Between July, 2015, and June, 2018, we transferred and analysed data from 28 cohorts in the CKD-PC, which included 693 816 individuals (557 583 [80%] with diabetes). Data for 675 904 individuals and 7461 end-stage kidney disease events were available for our primary outcome analysis. Change in ACR was consistently associated with subsequent risk of end-stage kidney disease. The adjusted hazard ratio (HR) for end-stage kidney disease after a 30% decrease in ACR during a baseline period of 2 years was 0·83 (95% CI 0·74-0·94), decreasing to 0·78 (0·66-0·92) after further adjustment for regression dilution. Adjusted HRs were fairly consistent across cohorts and subgroups (ie, estimated glomerular filtration rate, diabetes, and sex), but the association was somewhat stronger among participants with higher baseline ACR than among those with lower baseline ACR (p<0·0001). In individuals with baseline ACR of 300 mg/g or higher, a 30% decrease in ACR over 2 years was estimated to confer a more than 1% absolute reduction in 10-year risk of end-stage kidney disease, even at early stages of chronic kidney disease. Results were generally similar when we used change in PCR and when study populations from clinical trials were assessed.

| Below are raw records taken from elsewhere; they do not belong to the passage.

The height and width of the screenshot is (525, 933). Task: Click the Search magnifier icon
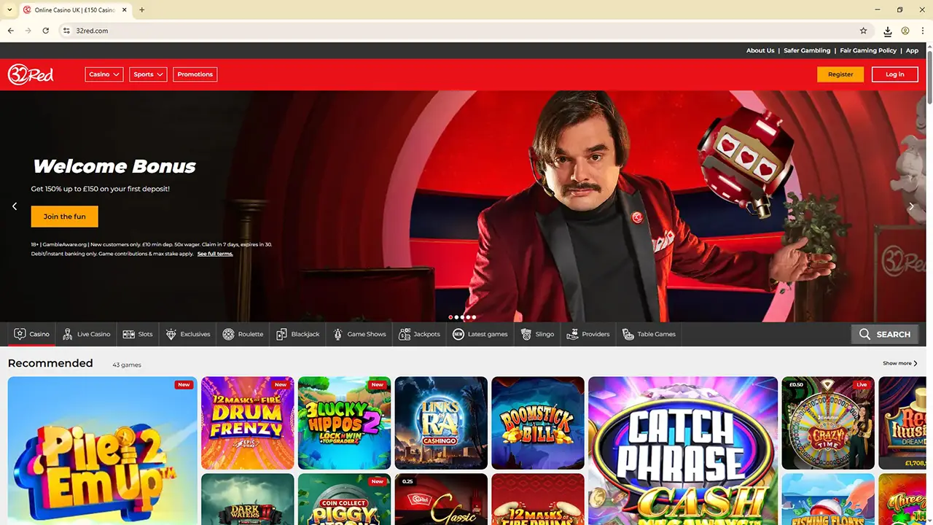(x=865, y=334)
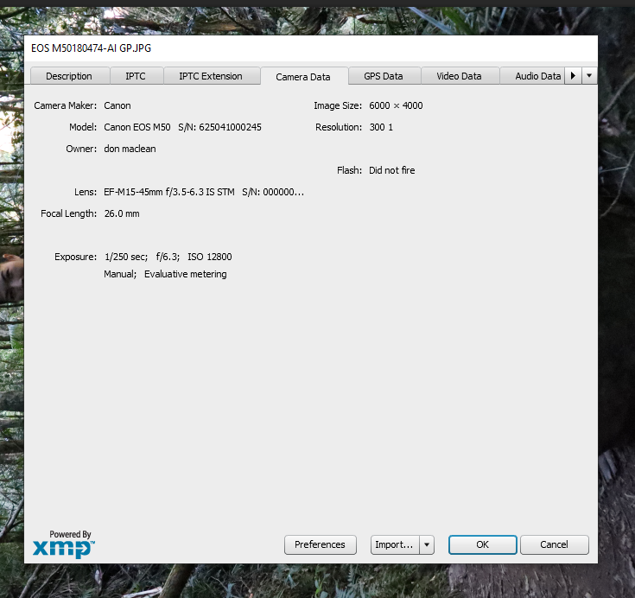Viewport: 635px width, 598px height.
Task: Open the tab list dropdown arrow
Action: 589,76
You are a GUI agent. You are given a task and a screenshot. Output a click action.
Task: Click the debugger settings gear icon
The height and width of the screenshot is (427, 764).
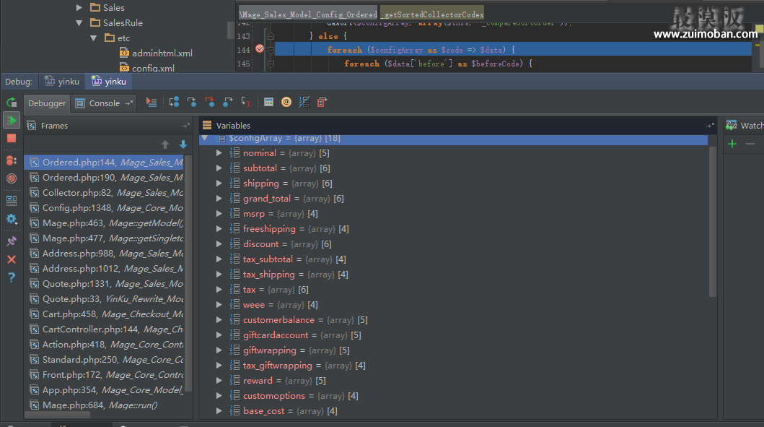click(11, 218)
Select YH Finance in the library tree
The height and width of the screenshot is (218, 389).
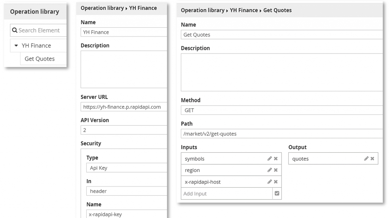tap(36, 46)
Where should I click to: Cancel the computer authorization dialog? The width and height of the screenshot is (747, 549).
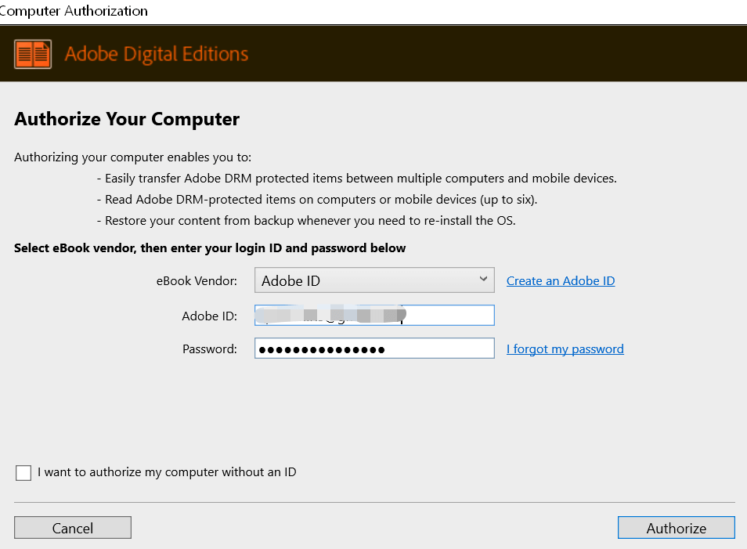tap(73, 528)
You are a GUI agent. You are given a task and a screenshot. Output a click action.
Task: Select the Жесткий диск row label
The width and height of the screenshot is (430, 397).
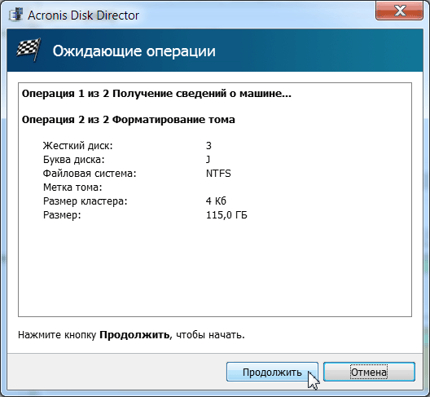tap(78, 145)
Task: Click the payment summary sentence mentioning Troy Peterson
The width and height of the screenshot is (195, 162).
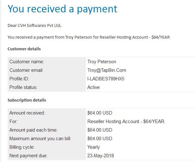Action: coord(89,37)
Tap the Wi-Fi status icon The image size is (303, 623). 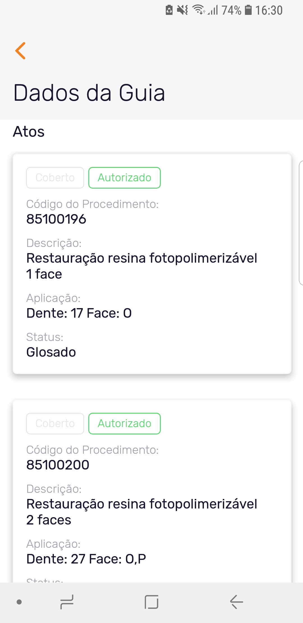[x=198, y=10]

Change in albuminuria was consistently associated with subsequent risk of end-stage kidney disease across a range of cohorts, lending support to the use of change in albuminuria as a surrogate endpoint for end-stage kidney disease in clinical trials of progression of chronic kidney disease in the setting of increased albuminuria.
US National Kidney Foundation and US National Institute of Diabetes and Digestive and Kidney Diseases.
白蛋白尿的变化作为慢性肾脏病进展的替代终点,具有很强的生物学合理性,但缺乏在流行病学研究中支持其有效性的经验证据。我们旨在通过慢性肾脏病预后联盟(CKD-PC)中大型个体参与者水平荟萃分析评估白蛋白尿变化与终末期肾病风险之间的一致性关联,该分析纳入了观察性研究中的个体数据。
在这项荟萃分析中,我们从 CKD-PC 中符合条件的队列中收集个体数据,这些队列的数据包括血清肌酐和白蛋白尿变化以及超过 50 个感兴趣结局的事件。如果参与者年龄在 18 岁或以上,在 8 个月至 4 年的时间内重复测量白蛋白尿,随后有终末期肾病或死亡率随访数据,并且在本联盟阶段期间队列活跃,那么队列数据是合格的。我们提取了参与者水平的数据,并量化了白蛋白尿的百分比变化,通过尿液白蛋白/肌酐比(ACR)或尿液蛋白/肌酐比(PCR)的变化来衡量,基线期为 1、2 和 3 年。我们的主要结局是在基线期 2 年后发生终末期肾病。我们将终末期肾病事件定义为开始进行肾脏替代治疗。我们使用每个队列中的 Cox 回归来量化白蛋白尿变化与随后的终末期肾病之间的关联,然后进行随机效应荟萃分析。我们进一步调整了回归稀释,以考虑到参与者水平白蛋白尿估计的不准确性。我们进行了多项亚组分析,还使用包括 14 项临床试验在内的 14 项临床试验的参与者水平数据重复了我们的分析,其中包括 9 项不在 CKD-PC 中的临床试验。
在 2015 年 7 月至 2018 年 6 月期间,我们转移并分析了 CKD-PC 中 28 个队列的数据,这些队列包括 693816 个人(557583[80%]患有糖尿病)。我们的主要结局分析可获得 675904 名个人和 7461 例终末期肾病事件的数据。在基线期 2 年内 ACR 下降 30%后,发生终末期肾病的调整后的危险比(HR)为 0.83(95%CI 0.74-0.94),进一步调整回归稀释后下降至 0.78(0.66-0.92)。调整后的 HR 在队列和亚组之间相当一致(即估计肾小球滤过率、糖尿病和性别),但在基线 ACR 较高的参与者中,该关联强于基线 ACR 较低的参与者(p<0.0001)。在基线 ACR 为 300mg/g 或更高的个体中,估计在 2 年内 ACR 下降 30%可使终末期肾病 10 年风险降低超过 1%,即使在慢性肾脏病的早期阶段也是如此。当我们使用 PCR 变化和评估临床试验人群时,结果基本相似。
白蛋白尿的变化与一系列队列中随后的终末期肾病风险之间存在一致关联,这支持在白蛋白尿升高的情况下,将白蛋白尿变化作为终末期肾病进展的临床试验中的替代终点。
美国国家肾脏基金会和美国国家糖尿病、消化和肾脏疾病研究所。